**Task details**
Say how many lines in the records contain "button". The reply must consist of the number alone.

**Material for this task**
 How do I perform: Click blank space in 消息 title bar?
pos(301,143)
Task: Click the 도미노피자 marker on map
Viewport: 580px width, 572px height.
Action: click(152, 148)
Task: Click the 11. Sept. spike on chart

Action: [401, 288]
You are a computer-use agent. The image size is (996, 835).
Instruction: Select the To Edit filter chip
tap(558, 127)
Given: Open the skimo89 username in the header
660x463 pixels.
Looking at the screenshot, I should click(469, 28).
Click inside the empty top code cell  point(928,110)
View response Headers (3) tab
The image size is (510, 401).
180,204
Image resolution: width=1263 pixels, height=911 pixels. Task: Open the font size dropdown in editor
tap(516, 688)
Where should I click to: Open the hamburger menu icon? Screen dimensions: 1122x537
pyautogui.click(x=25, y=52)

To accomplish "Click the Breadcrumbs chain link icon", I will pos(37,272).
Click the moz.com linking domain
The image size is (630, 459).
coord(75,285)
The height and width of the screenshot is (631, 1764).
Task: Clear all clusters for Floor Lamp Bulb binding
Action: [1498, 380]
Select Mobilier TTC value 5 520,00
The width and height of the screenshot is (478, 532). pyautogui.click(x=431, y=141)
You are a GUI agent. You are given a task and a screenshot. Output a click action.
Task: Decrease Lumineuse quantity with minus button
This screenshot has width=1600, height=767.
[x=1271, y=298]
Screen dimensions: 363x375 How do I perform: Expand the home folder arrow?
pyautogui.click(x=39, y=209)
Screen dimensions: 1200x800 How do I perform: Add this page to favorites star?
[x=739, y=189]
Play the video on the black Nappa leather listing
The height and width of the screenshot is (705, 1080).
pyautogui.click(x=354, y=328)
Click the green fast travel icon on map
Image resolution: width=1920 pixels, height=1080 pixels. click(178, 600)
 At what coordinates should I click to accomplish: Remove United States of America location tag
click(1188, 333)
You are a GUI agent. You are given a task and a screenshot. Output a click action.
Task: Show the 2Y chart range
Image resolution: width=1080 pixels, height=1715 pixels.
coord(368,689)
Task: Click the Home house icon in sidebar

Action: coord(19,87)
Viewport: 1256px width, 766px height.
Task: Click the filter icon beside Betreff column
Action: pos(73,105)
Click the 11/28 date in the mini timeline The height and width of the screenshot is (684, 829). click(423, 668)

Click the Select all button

**Answer section**
2